Я встаю и собираю упавшие ветки. Запинаюсь на своих пакетах с сувенирами и на кучах камней (их, наверное, бельгийцы с полей сюда сносят), но набираю приличную охапочку. Этого хватит. Особенно я радуюсь, что стаканчик нашел, пока дрова собирал. Немного треснутый пластиковый стаканчик, ветром, поди, занесло. А может, и бросили тоже люди какие-нибудь.
На смятый билет с электрички кладу немного тонких веточек, но тут меня в сторону заваливает. Это ничего, поднимаюсь.
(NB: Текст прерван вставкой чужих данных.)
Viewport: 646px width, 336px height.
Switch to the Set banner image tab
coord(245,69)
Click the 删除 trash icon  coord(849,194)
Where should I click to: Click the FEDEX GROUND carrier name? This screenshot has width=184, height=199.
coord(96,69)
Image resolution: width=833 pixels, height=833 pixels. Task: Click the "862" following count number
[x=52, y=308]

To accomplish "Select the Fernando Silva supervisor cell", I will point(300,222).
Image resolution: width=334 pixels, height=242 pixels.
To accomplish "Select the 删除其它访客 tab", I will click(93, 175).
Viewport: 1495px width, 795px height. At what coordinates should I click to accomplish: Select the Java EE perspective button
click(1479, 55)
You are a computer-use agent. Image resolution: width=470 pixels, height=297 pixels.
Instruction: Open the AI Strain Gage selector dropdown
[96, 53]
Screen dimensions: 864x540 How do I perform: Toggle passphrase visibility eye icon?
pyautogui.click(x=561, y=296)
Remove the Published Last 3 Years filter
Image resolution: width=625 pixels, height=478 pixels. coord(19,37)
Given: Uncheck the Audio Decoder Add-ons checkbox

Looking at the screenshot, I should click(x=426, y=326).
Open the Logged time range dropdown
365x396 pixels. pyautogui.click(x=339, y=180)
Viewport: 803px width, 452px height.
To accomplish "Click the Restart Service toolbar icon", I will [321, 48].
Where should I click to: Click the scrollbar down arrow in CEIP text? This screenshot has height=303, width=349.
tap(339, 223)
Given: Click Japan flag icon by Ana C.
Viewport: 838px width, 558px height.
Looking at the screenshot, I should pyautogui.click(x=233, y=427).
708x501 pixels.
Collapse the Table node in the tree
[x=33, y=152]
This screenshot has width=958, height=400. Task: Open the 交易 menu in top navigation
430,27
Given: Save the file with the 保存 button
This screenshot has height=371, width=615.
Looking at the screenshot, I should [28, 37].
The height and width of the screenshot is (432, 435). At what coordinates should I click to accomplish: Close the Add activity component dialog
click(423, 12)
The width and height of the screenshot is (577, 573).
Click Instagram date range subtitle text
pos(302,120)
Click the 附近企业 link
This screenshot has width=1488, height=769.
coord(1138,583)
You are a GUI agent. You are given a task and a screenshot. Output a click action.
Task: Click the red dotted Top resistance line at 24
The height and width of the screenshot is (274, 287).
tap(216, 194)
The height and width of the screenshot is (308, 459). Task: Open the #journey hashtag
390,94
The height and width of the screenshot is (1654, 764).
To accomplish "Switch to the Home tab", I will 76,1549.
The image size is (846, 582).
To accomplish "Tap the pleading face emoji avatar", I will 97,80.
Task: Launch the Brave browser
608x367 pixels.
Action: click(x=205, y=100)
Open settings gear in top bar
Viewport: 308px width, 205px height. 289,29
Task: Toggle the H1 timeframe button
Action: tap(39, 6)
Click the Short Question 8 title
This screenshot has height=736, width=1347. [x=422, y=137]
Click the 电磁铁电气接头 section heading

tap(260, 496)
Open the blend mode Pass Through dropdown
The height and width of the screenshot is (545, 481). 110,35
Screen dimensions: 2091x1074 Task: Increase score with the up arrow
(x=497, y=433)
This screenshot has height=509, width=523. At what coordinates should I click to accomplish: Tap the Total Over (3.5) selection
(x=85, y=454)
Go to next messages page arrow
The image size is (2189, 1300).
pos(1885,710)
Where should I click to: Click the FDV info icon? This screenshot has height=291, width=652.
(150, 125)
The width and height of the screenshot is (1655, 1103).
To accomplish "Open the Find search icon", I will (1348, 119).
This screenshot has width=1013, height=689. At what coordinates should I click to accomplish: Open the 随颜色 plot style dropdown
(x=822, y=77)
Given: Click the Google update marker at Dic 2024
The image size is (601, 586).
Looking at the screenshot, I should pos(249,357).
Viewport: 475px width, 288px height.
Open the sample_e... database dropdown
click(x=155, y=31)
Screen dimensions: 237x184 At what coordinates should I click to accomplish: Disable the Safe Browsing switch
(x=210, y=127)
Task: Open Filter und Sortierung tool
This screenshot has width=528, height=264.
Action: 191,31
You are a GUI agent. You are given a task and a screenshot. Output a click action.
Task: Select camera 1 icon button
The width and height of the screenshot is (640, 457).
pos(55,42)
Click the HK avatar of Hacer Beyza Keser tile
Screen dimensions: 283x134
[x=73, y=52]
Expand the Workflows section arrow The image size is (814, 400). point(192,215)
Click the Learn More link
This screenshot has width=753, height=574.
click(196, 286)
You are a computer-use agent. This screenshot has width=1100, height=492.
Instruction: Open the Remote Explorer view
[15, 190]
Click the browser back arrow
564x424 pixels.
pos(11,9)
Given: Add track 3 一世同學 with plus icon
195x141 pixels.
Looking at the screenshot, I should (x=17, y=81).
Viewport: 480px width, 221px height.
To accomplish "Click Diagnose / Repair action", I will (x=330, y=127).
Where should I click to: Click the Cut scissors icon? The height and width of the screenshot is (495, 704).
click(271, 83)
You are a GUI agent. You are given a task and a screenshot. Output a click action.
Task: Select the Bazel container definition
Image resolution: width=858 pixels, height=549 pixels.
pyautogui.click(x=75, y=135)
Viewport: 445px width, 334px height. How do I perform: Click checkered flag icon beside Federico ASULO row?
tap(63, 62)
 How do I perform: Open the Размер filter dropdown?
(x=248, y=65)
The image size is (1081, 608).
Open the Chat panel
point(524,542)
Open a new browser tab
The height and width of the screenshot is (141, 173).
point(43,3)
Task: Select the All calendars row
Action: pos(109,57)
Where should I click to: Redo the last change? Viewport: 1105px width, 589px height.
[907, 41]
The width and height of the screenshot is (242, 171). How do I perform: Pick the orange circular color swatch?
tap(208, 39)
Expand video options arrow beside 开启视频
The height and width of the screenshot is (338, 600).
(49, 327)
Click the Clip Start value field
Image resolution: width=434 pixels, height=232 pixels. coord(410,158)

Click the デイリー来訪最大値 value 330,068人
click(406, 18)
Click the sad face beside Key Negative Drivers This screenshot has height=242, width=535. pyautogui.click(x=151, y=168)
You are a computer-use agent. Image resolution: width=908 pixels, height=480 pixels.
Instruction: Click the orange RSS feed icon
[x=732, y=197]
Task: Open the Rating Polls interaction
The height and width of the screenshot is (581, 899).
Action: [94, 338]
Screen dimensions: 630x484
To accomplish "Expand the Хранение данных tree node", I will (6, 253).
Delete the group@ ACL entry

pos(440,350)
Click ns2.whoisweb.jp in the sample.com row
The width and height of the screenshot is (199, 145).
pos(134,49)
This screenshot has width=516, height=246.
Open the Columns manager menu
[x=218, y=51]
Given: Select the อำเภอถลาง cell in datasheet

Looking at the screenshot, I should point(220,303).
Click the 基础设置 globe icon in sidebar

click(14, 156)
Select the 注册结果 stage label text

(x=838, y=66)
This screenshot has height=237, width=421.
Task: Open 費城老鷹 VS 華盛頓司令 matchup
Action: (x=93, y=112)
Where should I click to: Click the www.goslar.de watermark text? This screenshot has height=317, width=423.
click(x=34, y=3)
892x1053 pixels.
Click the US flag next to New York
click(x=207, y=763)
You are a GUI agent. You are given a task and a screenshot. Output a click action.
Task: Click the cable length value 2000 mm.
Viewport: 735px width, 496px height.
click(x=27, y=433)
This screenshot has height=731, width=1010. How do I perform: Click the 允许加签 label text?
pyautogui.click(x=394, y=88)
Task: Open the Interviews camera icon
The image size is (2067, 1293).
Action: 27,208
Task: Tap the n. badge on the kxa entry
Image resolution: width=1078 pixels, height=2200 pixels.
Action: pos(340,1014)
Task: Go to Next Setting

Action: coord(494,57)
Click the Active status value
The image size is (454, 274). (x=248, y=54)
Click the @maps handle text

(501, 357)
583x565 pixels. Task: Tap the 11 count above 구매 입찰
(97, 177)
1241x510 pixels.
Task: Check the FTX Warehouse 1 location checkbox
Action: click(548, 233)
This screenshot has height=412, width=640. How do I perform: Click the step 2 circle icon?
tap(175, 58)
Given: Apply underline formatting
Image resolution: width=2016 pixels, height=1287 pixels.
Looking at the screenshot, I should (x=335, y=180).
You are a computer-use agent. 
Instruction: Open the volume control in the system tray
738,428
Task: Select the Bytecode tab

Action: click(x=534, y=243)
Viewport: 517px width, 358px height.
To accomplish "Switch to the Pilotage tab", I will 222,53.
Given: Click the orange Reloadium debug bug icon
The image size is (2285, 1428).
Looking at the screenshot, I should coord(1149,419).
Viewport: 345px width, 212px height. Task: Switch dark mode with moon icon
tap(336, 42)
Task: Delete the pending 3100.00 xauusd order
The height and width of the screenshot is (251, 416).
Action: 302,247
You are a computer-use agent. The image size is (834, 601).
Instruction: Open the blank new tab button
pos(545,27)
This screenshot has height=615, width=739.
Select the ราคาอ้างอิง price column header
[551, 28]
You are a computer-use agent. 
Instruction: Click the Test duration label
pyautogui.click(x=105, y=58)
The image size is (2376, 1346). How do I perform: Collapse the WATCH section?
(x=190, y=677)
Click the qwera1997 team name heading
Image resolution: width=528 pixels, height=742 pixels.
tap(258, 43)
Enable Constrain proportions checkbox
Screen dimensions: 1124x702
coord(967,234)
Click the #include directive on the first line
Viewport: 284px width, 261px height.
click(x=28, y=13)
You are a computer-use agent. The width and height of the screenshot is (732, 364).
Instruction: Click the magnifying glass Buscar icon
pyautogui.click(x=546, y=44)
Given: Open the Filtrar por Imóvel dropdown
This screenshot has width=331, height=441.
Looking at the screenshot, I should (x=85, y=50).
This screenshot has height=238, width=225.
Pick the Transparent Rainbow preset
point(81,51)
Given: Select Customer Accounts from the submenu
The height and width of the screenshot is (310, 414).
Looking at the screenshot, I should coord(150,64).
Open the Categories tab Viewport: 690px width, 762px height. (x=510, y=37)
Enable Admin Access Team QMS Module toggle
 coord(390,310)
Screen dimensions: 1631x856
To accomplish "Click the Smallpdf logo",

Чиркаю зажигалкой, подкладываю ветки потолще, пальцы уже освещаются слабым пламенем. Запах у дыма немного незнакомый, что это за дерево?
Здоровое такое, мощное.
Разгорелся мой огонек, теперь можно. Закуриваю сначала, курю. Кучи камней скрывают мой костерок со стороны дороги и с боков, а впереди поля до неба, только еще вдалеке должна быть лесопосадка узенькая, ее уже не разглядеть. Я один, спокойно как-то стало, когда живой огонек заиграл. Блин, жалко, водки там не было, в этом супермаркете.
Ну ладно. Плеснул в стаканчик совсем чуть-чуть, протер пальцем стенки, поболтал и выплеснул в сторону. Потом налил полстакана.
Наклонив, чуть тряхнул над огнем, виски мягко зашипело на угольках.
Сначала слова не лезли, а потом получилось.
– Здравствуй, дед Андрей, это я, твой внук Илья, пришел.
Подбросил еще пару веточек, посмотрел, как оседают в огне угольки.
Коленям стало жарко.
– Что мне с тобой, дед Андрей, делать? И выбросить жалко, и не люблю тебя. Себя тоже не люблю.
Я потом еще долго там сидел, разговаривал. Потом немного поплакал. А потом задремал там, у корней, и никто до утра меня не трогал.